• [EXTRAIT]
· · ·
Mathias Menegoz, quadragénaire à l'allure juvénile, a remporté jeudi l'Interallié, le dernier prix de la saison littéraire, pour son premier roman, "Karpathia", une ensorcelante fresque historique qui se déroule en Transylvanie au XIXe siècle.
"Je dédie ce prix à mon père, décédé", a déclaré très ému l'auteur de 46 ans, neurobiochimiste de formation, qui s'est dit "très surpris". Il a été choisi par le jury au 5e tour de scrutin par 6 voix, contre 4 à Simonetta Greggio pour "Les nouveaux monstres" (Stock).
La consécration de ce premier roman prive de lauriers, cette année, un autre finaliste de l'Interallié, Eric Reinhardt, dont le roman "L'amour et les forêts" (Gallimard), avait été plébiscité par la critique et les lecteurs.
· · ·
• [DONNÉES FOURNIES]

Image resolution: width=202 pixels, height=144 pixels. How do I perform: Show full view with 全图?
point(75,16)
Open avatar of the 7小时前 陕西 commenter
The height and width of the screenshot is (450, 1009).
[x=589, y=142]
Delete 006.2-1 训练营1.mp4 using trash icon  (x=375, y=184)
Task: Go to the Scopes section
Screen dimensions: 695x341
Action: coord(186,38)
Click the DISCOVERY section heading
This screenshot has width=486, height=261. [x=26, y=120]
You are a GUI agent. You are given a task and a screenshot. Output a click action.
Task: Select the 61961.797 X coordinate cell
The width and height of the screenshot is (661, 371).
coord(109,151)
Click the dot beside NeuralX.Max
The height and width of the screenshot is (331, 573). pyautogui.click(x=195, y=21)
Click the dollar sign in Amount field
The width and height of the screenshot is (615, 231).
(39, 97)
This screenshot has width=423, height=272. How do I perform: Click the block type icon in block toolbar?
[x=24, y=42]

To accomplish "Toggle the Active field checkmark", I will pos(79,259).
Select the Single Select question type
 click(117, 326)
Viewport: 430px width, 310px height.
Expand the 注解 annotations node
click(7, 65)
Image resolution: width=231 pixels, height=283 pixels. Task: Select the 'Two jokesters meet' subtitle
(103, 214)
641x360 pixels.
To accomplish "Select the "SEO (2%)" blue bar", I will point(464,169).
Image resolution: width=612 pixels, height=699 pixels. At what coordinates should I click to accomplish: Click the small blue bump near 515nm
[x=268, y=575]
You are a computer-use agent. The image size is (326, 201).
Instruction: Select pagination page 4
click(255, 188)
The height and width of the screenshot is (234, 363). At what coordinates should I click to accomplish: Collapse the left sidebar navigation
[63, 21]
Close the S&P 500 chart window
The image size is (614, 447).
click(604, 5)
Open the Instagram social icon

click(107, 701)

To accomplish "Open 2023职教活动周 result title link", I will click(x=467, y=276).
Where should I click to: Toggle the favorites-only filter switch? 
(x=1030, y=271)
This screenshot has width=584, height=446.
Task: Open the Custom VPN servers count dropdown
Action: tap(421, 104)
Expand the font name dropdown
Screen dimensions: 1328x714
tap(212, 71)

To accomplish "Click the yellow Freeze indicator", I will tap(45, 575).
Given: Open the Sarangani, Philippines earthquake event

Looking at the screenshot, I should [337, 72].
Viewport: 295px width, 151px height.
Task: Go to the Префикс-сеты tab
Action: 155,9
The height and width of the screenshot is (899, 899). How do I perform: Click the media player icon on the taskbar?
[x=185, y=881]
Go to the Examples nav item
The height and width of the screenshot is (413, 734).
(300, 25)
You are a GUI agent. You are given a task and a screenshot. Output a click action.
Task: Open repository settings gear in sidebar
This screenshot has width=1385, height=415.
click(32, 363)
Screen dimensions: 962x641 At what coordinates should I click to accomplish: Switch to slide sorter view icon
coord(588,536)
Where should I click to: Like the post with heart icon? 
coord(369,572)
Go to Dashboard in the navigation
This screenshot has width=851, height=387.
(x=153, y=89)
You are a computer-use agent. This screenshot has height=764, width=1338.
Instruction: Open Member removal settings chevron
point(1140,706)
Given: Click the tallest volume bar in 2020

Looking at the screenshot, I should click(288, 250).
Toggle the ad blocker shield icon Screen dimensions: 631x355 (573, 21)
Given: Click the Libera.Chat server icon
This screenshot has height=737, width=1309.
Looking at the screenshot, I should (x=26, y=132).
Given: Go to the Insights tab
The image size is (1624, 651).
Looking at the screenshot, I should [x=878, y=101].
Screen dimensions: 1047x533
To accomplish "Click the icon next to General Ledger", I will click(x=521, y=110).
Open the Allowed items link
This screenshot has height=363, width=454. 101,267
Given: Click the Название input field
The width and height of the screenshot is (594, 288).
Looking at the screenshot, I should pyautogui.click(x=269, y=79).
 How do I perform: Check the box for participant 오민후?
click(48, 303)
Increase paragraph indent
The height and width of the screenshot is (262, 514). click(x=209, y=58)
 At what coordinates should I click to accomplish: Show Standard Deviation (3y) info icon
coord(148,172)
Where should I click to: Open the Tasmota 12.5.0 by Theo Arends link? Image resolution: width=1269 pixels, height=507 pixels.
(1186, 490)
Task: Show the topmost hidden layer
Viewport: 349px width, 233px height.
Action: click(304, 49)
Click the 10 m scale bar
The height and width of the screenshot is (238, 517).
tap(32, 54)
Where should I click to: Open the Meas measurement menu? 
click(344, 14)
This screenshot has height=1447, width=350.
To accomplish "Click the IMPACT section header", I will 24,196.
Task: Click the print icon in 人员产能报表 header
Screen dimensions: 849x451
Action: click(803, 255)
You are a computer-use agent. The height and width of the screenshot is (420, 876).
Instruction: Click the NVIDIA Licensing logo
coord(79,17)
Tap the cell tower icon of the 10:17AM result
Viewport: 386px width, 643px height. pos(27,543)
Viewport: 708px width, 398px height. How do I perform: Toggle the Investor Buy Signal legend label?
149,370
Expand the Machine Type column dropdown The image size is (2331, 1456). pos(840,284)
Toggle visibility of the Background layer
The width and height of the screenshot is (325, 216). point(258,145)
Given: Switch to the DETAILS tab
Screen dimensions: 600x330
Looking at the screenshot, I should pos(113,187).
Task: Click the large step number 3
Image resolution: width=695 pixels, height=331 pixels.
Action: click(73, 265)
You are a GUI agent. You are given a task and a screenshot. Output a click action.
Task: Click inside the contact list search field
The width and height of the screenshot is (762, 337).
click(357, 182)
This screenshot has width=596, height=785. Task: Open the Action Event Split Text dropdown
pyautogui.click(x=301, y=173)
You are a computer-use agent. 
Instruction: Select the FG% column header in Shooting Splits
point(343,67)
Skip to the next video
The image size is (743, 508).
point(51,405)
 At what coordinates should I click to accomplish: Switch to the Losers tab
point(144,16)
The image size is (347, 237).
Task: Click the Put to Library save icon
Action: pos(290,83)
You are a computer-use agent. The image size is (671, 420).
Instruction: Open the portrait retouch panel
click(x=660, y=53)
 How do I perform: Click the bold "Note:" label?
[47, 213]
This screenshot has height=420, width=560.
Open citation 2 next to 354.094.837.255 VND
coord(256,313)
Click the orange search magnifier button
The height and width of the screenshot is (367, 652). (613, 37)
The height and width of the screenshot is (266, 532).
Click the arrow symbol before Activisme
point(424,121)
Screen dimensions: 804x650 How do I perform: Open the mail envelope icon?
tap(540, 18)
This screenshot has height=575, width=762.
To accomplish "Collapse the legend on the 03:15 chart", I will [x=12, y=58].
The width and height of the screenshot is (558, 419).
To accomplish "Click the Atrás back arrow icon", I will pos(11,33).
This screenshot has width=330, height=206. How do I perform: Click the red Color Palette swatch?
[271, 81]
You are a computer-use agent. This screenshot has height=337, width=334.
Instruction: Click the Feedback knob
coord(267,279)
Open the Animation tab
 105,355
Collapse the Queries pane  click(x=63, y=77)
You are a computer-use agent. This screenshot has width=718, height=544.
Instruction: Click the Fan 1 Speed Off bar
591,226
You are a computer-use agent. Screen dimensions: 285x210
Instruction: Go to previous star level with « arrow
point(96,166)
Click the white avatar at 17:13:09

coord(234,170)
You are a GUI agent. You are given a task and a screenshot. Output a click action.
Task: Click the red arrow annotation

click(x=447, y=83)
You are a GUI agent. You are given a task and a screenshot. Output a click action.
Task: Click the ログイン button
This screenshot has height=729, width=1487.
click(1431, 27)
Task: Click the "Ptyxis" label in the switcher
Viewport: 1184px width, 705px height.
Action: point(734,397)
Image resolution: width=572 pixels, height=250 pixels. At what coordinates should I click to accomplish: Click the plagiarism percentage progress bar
· · ·
• [CONSIGNES DE L'EXERCICE]
(1) Les affirmations suivantes concordent-elles avec l'article sur le prix Interallié ? Répondez par oui ou non à chacune en citant exactement les mots décisifs du texte. (a) Mathias Menegoz a été élu au premier tour de scrutin. (b) L'auteur est neurobiochimiste de formation. (c) Simonetta Greggio a obtenu quatre voix.
(2) Poursuivez l'article sur le prix Interallié à partir de sa dernière phrase.

• [RÉPONSES PAR CONSIGNE]
(1)
(a) Non : « au 5e tour de scrutin ».
(b) Oui : « neurobiochimiste de formation ».
(c) Oui : « contre 4 à Simonetta Greggio ».

(2)
Visiblement intimidé par les journalistes qui se pressaient autour de lui, Mathias Menegoz, coiffure brune sage et silhouette adolescente, a expliqué à l'AFP avoir tenté "d'écrire un roman d'aventures, avec de l'action et des rebondissements. Je n'ai pas compté le nombre de pages". Son ample roman en compte 700
"Le XIXe siècle dans les Balkans, c'est une période exotique. J'ai voulu m'éloigner de la grande époque viennoise parce que de grands auteurs ont déjà écrit sur cette époque", a-t-il ajouté.
"Karpathia" est "un très beau roman, avec un sujet très original et le choix d'une période extrêmement romanesque", a renchéri la romancière Nelly Alard, lauréate 2013 de l'Interallié et jurée cette année. Comme le veut la tradition, elle sera remplacée l'an prochain par Mathias Menegoz.
Un autre premier roman, "Constellation" (Stock) d'Adrien Bosc, avait remporté fin octobre le Grand prix de l'Académie française pour lequel concourrait aussi Mathias Menegoz.
Dans "Karpathia", grand roman d'aventures à la Dumas, l'écrivain, né en 1968 en France d'un père normand et d'une mère souabe, emporte le lecteur en Transylvanie, dans les années 1830, une région où les différentes communautés rivales aux langues et religions multiples sont toujours au bord de l'embrasement.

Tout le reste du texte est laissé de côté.